Now that I had really become one of the “bad company” the child’s sad smile had grown almost as dear to me as my sister’s, but with Marusia I was not constantly reminded of my wickedness; here was no scolding nurse; on the contrary, I knew that each time I came my arrival would call the colour into Marusia’s cheeks. Valek embraced me like a brother, and even Tiburtsi would sometimes watch us three with a strange expression on his face and something very like tears glistening in his eyes.

Then one day the sky grew clear again. The last clouds blew away, and the sun shone out upon the earth for the last time before winter’s coming. We carried Marusia up into the sunlight, and there she seemed to revive. She gazed about her with wide eyes, and the colour came into her cheeks. It seemed as if the wind that was blowing over her with its cool, fresh breath were returning to her part of the life-blood stolen by the grey stones of the crypt. But alas! this did not last long.

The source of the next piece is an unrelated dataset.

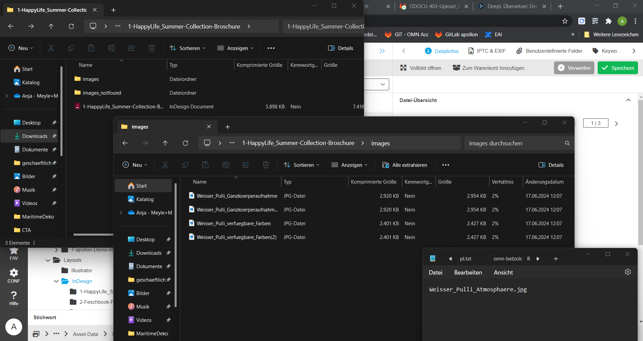Screen dimensions: 643x341
Task: Open the Bearbeiten menu in pl.txt
Action: [468, 272]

And in the meanwhile clouds were beginning to gather over my head as well.

One morning as I was running down the garden path as usual I caught sight of my father and old Yanush of the castle. The old man was cringing and bowing and saying something to my father, and the latter was standing before him, gloomy and stern, with a frown of impatient anger between his eyes. At last my father stretched out his hand as if to push Yanush aside, and said:

“Go away! You are nothing but an old gossip!”

The old man blinked and, holding his hat in his hand, ran forward again and stood in my father’s path. My father’s eyes flashed with anger. Yanush was speaking in a low voice, and I could not hear what he was saying, but my father’s broken sentences fell upon my ears with the utmost distinctness, like the blows of a whip.